Combining bits of what I could make out during the procedure (again, distracted by the moving ceiling) with what I learned afterward this is what happened: There was a complete occlusion somewhere in my circumflex artery, that he originally thought was very new, but turned out to be too hard to push a wire through without risking damaging anything, which means it wasn’t really new after all. Luckily there was plenty of collateral flow around it that he didn’t have to do anything with it. There was also a partial, but high percentage occlusion at the distal end of the right coronary. He was able to open that one completely and put a stent in. Fixing this not only keeps the flow there but adds to the collateral flow going around the other blockage. It took longer than usual because I apparently have a “bumpy” right coronary artery. I heard him trying several different styles of catheter tips until he got to it. Telling how much time passed (2.5 hours) wasn’t really obvious for me (as opposed to my wife who the Doctor sympathized with and ran out to talk to as soon as he was done). There was some evidence as to the length though. For one, after a while, I could clearly feel the catheters and wires going up and down my wrist, it just felt like when you feel something go through a hose you are holding. (No pain, just sorta severe willies. This also highlighted that I’ve been at my job way too long as I could tell the difference between when he was moving a wire and when he was moving a catheter by how it felt in my wrist.) The other obvious thing was when I figured the valium wore off as I noticed that the ceiling was no longer interesting. He mentioned something about the time and when I told him he said that, yes it would have worn off. They slapped a compression bandage on my wrist and sent me recovery. After a short while my wife came in. The nurse gave me the, “You will remember your medication and alter your diet,” speech punctuated by the “mom finger” as she called it. My wife backed up the “mom finger” with “the look” so, message received. Then they took us up to a room. I guess the valium wasn’t completely worn off as my first thought when the nurse let go of the side of the bed as we were rolling and I continued to go in the proper direction was not that there was another nurse behind me (which there was) but that there was a magnetic track in the floor (which there was not).
They managed to get me a sandwich and a late delivery hospital dinner. Against most stereotypes, the food was fantastic. (Note: Between the stomach virus, and fasting for the tests and procedures, I had subsisted primarily on soup and Gatorade for the week, so perhaps this colored my viewpoint.)

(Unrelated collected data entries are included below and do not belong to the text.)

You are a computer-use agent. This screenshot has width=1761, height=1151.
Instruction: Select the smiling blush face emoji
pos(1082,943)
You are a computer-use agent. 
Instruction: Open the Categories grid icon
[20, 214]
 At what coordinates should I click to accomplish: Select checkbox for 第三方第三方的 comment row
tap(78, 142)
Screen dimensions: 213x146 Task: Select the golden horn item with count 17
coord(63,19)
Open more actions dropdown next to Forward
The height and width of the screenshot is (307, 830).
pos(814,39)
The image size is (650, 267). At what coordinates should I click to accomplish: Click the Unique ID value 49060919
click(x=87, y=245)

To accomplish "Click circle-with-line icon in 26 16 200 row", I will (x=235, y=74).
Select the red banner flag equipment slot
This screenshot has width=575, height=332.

My wife (very grudgingly) went home to get some sleep, and I settled in for the night. By 10:30 they replaced the compression dressing with a more basic bandage and after midnight I could disconnect from the automatic pressure cuff and unplug my leads from the room monitor. The "air beds” they have now are a wonderful invention that subtly adjusts pressure and placement to prevent bedsores. By wonderful, I mean wonderful for someone needing a long term stay…for me, it seemed that as soon as I found a comfortable position, the bed would move and scare the hell out of me. While I didn’t get what you could call a continuous night’s sleep, I was relaxed and managed to finish the new Hitchhikers book, most of a Pearls Before Swine treasury, and start a Pro Wrestling Hall of fame Tribute book. I know I got some deep sleep because I was woken out of one by the 4:30 AM visit of the Blood Fairy. The pretty young nurse who came in to take a sample had a very tiara looking headband on. I complimented her on it and she told me (in an accent I didn’t recognize) that she “felt like a princess today”. I’d chalk the whole thing up to a dream except that I had a new bandage on when I woke up for the 5:30 AM vital sign reading.

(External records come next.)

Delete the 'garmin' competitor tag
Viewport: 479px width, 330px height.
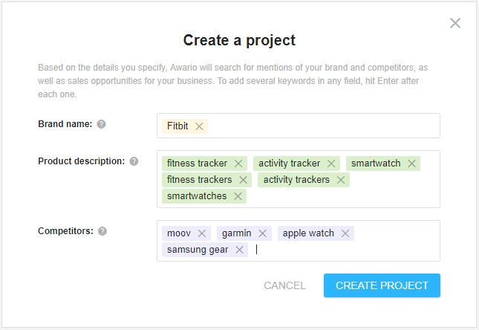click(262, 233)
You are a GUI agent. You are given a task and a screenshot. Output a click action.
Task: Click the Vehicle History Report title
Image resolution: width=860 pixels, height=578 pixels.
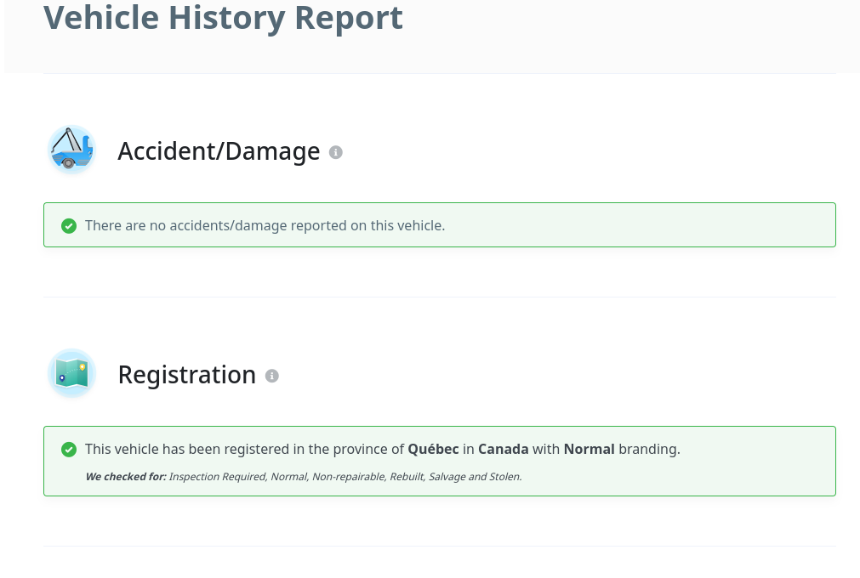[x=223, y=18]
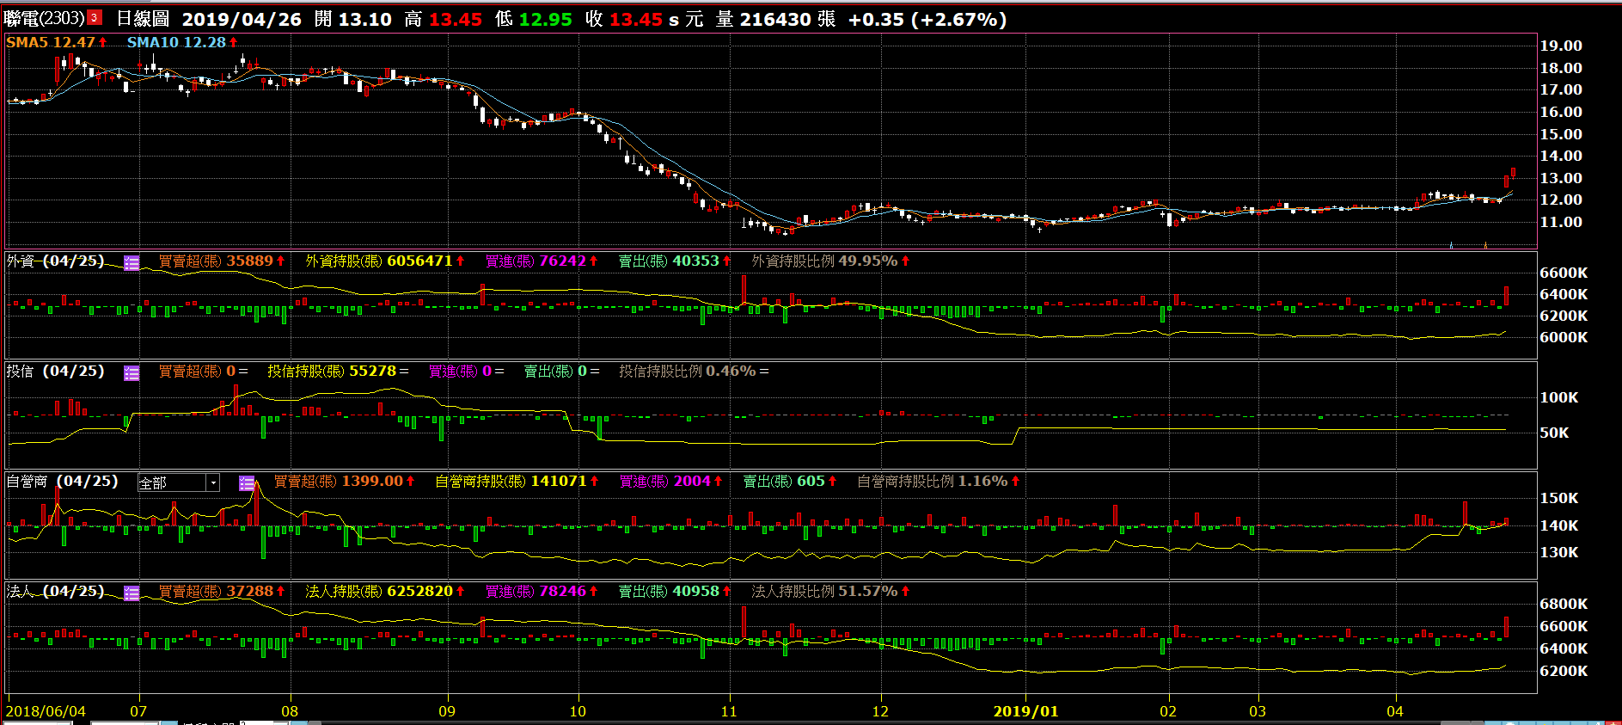Click the 外資持股比例 49.95% label
This screenshot has height=725, width=1622.
coord(830,261)
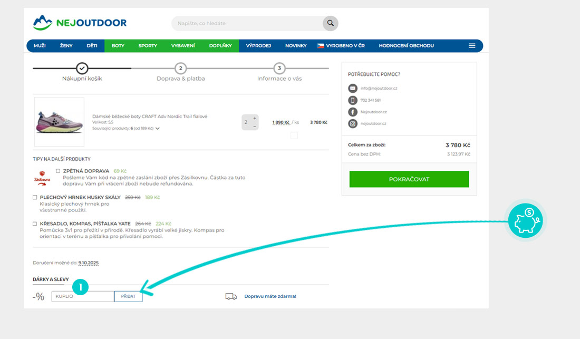Increase shoe quantity with plus button
The width and height of the screenshot is (580, 339).
pos(255,118)

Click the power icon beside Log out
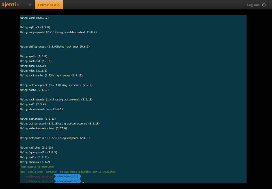click(x=264, y=5)
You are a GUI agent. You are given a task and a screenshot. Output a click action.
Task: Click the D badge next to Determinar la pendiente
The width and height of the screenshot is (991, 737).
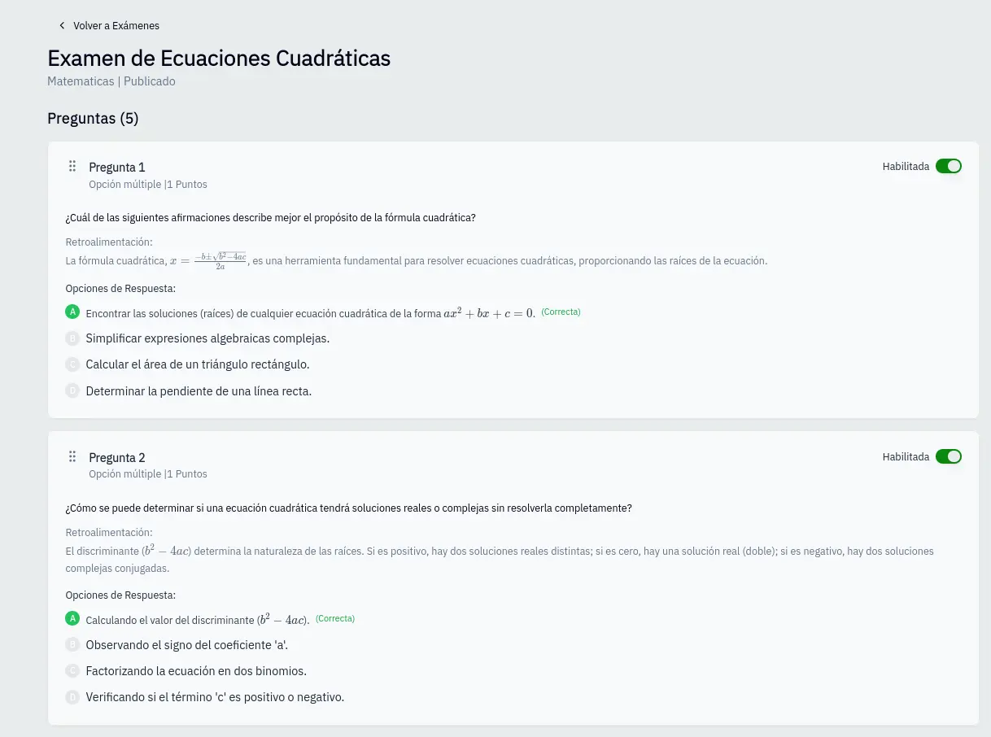(72, 391)
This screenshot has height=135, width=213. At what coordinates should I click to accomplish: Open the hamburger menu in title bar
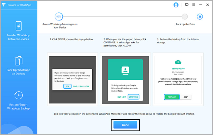tap(194, 5)
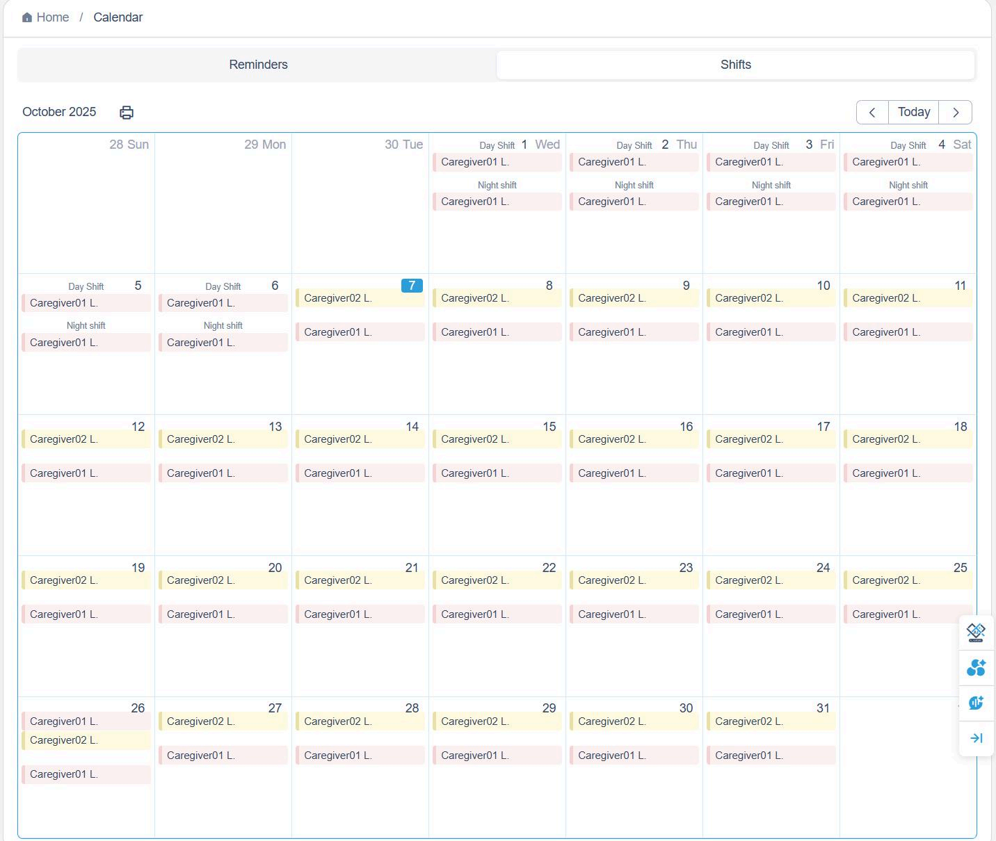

My wife came back in the morning and we basically hung out, and took a couple walks around the floor until the Cardiologist came in that afternoon to release me. He seemed actually pleased that I had written down a list of questions. When I asked when I could start exercising again the answer was, “Now.” Pretty cool. Same answer for driving. He even said I didn’t have to give up caffeine and a Diet Dew a day is still OK. The only real restrictions were no heavy lifting, and be careful with the insertion site wrist for 48 hours. I asked about clearing the driveway from possible upcoming snow, and he said he didn’t want me shoveling till the next storm, which would hopefully be next year. I told him we had a snow blower, and he started to say that might be OK, until she shot both of us the “the look” and he wisely added, “But I’ll leave that up to your wife.”
I’m on plavix and aspirin now to keep the stent clear. Also I’m on Crestor to lower cholesterol, but it should also help out with the “bumpiness” of the RCA. When I was on the treadmill for the stress test he asked if I smoked and I said, “No, but sometimes I wish I did so I had something easy to target to make this stuff better.” As he was discharging me he said that my LDL cholesterol was high and that was my “smoking”. He reminded me of my comment on the treadmill and said that this was the thing to target to make things better and I was a perfect candidate for the Statin to fix that, adding that those types of drugs weren’t available in time to help my dad. Therefore he proved that he paid attention not only to my family history, but also my jokes, gaining even more of my trust. I was able to walk out of the hospital on my own, with no wheelchair. Unfortunately I walked a little too fast and my nurse hadn’t told whoever was monitoring the radio transmitted ECG signals I was discharged. Therefore as we passed the desk, a very concerned nurse bolted out of my old room, after going in to check and finding only a monitor and gown on the bed. Luckily they could tell her I was discharged before she sounded “Code naked cardiac patient loose on the floor”.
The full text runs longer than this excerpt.